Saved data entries
+++
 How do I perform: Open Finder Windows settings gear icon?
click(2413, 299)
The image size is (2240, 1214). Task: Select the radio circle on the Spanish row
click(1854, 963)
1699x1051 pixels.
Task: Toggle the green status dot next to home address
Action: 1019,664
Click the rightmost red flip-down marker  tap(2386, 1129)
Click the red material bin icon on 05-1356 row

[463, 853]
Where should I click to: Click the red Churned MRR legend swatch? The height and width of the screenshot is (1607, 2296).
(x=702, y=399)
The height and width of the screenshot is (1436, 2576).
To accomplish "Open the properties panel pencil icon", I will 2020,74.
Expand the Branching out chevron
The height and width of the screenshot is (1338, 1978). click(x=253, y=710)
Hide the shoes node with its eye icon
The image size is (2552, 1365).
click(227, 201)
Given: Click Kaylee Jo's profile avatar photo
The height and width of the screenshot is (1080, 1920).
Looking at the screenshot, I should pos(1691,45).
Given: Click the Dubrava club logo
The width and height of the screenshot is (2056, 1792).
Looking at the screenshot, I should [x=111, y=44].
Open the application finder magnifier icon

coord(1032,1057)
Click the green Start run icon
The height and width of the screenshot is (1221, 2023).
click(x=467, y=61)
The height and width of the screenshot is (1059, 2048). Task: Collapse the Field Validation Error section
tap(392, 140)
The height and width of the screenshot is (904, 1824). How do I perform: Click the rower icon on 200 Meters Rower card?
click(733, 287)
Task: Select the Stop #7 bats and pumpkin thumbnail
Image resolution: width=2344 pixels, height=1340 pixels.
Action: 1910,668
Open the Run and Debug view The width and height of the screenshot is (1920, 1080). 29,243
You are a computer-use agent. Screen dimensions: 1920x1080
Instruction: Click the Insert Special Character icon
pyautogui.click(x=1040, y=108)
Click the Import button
+++
* What is required
Repeat exactly, and only, the lines from the one containing "You are a computer-use" through the last line above.

* Result of this exercise
You are a computer-use agent. Screen dimensions: 1920x1080
Instruction: Click the Insert Special Character icon
pyautogui.click(x=1040, y=108)
Click the Import button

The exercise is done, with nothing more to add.